### Text to read
↓↓↓
# Korean Glock Mags Quality?



## Azermiath (Dec 20, 2011)

Hey has anybody used the Korean glock 17 mags? Are they worth the price? The Sportsmans Guide has them for $14.97 ea $39.97 /3 and 99.97 /10. Is it worth the deal for a non-Glock product?


----------



## TedDeBearFrmHell (Jul 1, 2011)

depends on the return policy in my opinion.....


----------



## Cat (Apr 12, 2011)

tumbleweed


----------



## chessail77 (Mar 15, 2011)

Check the prices @ CDNN...I used them in my Glock as range mags and they did fine....I would use only factory for anything else...JJ


----------



## Azermiath (Dec 20, 2011)

chessail77 said:


> Check the prices @ CDNN...I used them in my Glock as range mags and they did fine....I would use only factory for anything else...JJ


Ok thats what I was wondering. More or less they are a good farm magazine that can get beat up and thrown away as needed and for carry use the factory magazines. Makes sense to me.


----------



## JerryMac (Dec 4, 2011)

For plunking around, why not, for perosnal defense, I would stick with the Glock mags.


----------



## zebramochaman (May 6, 2010)

I have been using the KCI mags for several years now at the range. Although I don't use them for self defense they have performed flawlessly.


----------



## cclaxton (Jul 10, 2011)

Just used two KCI Glock magazines and they work exactly the same as the Glock brands. The only way to tell them apart is to read the bottom logo.


----------
↑↑↑
### Material shown
↓↓↓
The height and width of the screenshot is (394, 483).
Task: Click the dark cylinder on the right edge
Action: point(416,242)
↑↑↑
↓↓↓
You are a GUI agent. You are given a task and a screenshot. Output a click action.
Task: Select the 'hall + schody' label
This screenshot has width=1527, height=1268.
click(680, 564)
↑↑↑
### What to produce
Repeat the passage of the thread on Korean Glock magazines between "# Korean Glock" and "a non-Glock product?", inclusive. You can skip the items; they play no part here.

### Exercise response
# Korean Glock Mags Quality?



## Azermiath (Dec 20, 2011)

Hey has anybody used the Korean glock 17 mags? Are they worth the price? The Sportsmans Guide has them for $14.97 ea $39.97 /3 and 99.97 /10. Is it worth the deal for a non-Glock product?